=== Extracted records ===

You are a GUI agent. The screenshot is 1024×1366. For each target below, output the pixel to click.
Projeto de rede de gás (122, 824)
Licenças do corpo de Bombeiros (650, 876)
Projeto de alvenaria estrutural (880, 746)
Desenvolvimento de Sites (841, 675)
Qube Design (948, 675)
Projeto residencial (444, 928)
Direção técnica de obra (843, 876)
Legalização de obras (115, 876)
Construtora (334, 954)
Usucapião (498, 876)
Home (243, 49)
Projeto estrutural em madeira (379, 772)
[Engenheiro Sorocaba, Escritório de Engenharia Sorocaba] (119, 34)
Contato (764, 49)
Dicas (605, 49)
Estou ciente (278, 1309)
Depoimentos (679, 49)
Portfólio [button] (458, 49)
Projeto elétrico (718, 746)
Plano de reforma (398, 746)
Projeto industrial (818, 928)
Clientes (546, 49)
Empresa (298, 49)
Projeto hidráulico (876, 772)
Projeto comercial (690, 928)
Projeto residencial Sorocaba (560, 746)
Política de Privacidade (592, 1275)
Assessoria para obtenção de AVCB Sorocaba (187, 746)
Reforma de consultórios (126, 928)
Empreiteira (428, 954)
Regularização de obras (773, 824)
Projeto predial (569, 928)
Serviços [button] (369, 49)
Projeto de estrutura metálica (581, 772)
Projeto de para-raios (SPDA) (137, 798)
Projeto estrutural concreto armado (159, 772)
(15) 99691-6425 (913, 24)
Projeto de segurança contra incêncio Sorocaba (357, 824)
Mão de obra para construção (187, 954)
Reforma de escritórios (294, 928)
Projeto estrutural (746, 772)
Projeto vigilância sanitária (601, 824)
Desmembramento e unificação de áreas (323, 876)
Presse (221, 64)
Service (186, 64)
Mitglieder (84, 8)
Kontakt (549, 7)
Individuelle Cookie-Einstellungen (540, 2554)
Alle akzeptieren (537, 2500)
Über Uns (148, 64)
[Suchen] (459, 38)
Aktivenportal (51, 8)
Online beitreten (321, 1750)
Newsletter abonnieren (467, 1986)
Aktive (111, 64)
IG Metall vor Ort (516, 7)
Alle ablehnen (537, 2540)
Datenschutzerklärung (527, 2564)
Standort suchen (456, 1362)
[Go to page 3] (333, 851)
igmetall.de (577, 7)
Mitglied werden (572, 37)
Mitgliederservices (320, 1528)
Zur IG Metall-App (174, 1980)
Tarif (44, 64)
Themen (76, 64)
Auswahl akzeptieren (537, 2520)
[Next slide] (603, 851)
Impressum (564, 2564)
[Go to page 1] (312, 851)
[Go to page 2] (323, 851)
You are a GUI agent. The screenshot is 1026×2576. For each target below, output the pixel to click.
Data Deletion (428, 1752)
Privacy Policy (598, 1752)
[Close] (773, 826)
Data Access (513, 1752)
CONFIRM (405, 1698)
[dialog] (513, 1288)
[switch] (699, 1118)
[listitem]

===

• _Task instructions_
Repeat word for word the lines above that run from the line containing "Projeto predial (569, 928)" through the line containing "Newsletter abonnieren (467, 1986)", both ends included, and nothing else.

• _Your response_
Projeto predial (569, 928)
Serviços [button] (369, 49)
Projeto de estrutura metálica (581, 772)
Projeto de para-raios (SPDA) (137, 798)
Projeto estrutural concreto armado (159, 772)
(15) 99691-6425 (913, 24)
Projeto de segurança contra incêncio Sorocaba (357, 824)
Mão de obra para construção (187, 954)
Reforma de escritórios (294, 928)
Projeto estrutural (746, 772)
Projeto vigilância sanitária (601, 824)
Desmembramento e unificação de áreas (323, 876)
Presse (221, 64)
Service (186, 64)
Mitglieder (84, 8)
Kontakt (549, 7)
Individuelle Cookie-Einstellungen (540, 2554)
Alle akzeptieren (537, 2500)
Über Uns (148, 64)
[Suchen] (459, 38)
Aktivenportal (51, 8)
Online beitreten (321, 1750)
Newsletter abonnieren (467, 1986)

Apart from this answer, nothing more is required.